La civilisation occidentale n'a pas été capable d'établir un équilibre harmonieux entre les besoins corporels et sociaux de l'homme et ses exigences spirituelles. Elle a abandonné son ancienne éthique religieuse sans être capable de produire par elle-même aucun autre système moral, même théorique, qui la ramènerait à la raison. Malgré tous ses progrès dans le domaine de l’éducation, elle n'a pas pu surmonter la stupide disposition de l’homme à la proie des slogans, si absurdes soient-ils, que les démagogues croient devoir inventer. Elle a porté la technique de l'« organisation » au niveau d'un art, et néanmoins les nations de l'Occident démontrent quotidiennement leur totale incapacité de dominer les forces que les hommes de science ont suscités, et ils sont maintenant parvenus à un degré où les possibilités apparentent illimitées de la science vont la main dans la main avec un chaos à l'échelle mondiale. Privé de toute véritable orientation religieuse, l'Occidental ne peut pas bénéficier moralement de la connaissance – indéniablement – considérable que sa science lui prodigue. A lui peuvent s'appliquer les paroles du Coran :

Leur parabole est celle de gens qui ont allumé un feu ; mais lorsqu'il a répandu sa lumière autour d'eux, Dieu leur prit leur lumière et les laissa dans une obscurité où ils ne peuvent pas voir : sourds, muets, aveugles, et pourtant ils ne reviennent pas.

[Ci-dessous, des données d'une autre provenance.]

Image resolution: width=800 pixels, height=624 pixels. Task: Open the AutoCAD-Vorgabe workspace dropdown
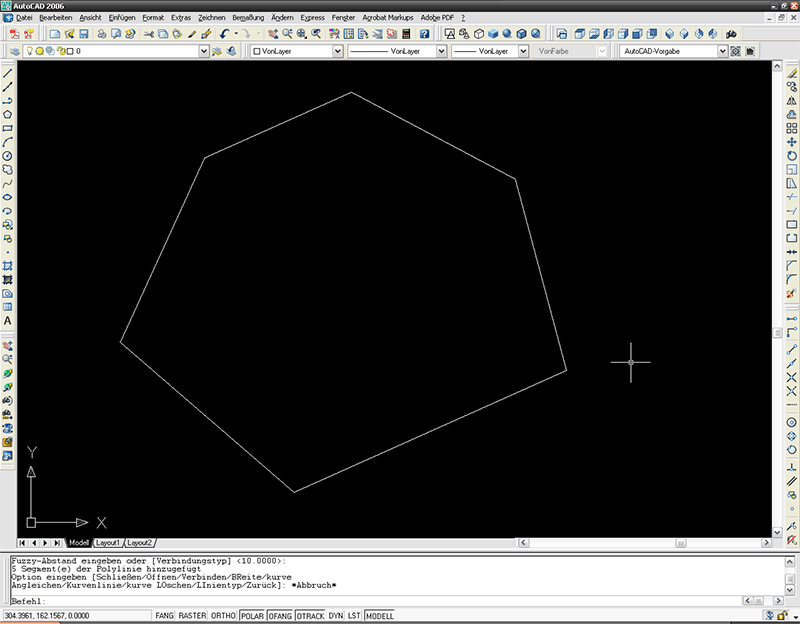point(721,50)
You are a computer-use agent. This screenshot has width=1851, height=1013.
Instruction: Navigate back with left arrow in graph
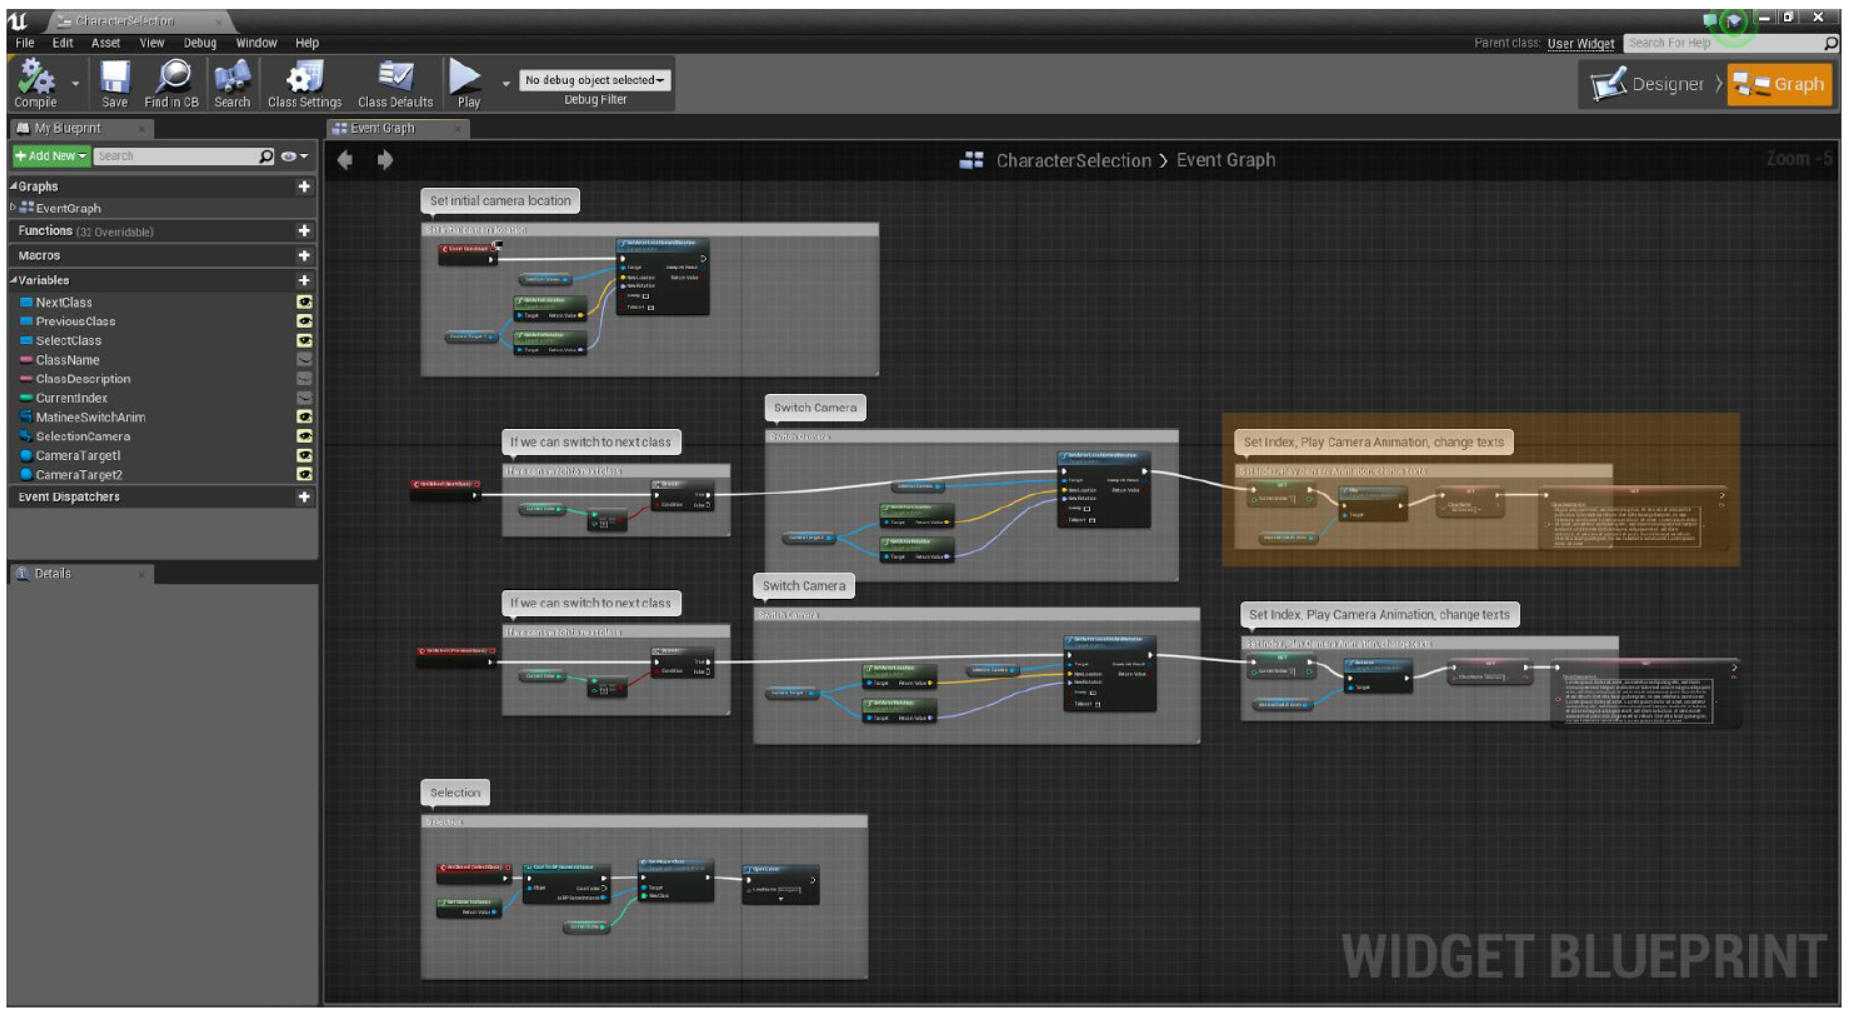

Cependant, dans l'arrogance de leur aveuglèrent, les Occidentaux sont convaincus que c'est leur civilisation qui apportera la lumière et le bonheur au monde... Aux XVIIIe et XIXe siècles, ils voulurent répandre l’Évangile du christianisme dans le monde entier. Mais maintenant que leur ardeur religieuse s'est rafraichie au point qu'ils considèrent la religion comme rien de plus qu'une musique adoucissante jouée en arrière-plan – qui peut accompagner, mais non influencer, la vie « véritable » – ils se sont mis à répandre l'évangile matérialiste du « genre de vie occidental » : c'est la croyance que tous les problèmes humains peuvent être résolus dans des fabriques, des laboratoires et dans les bureaux de statisticiens.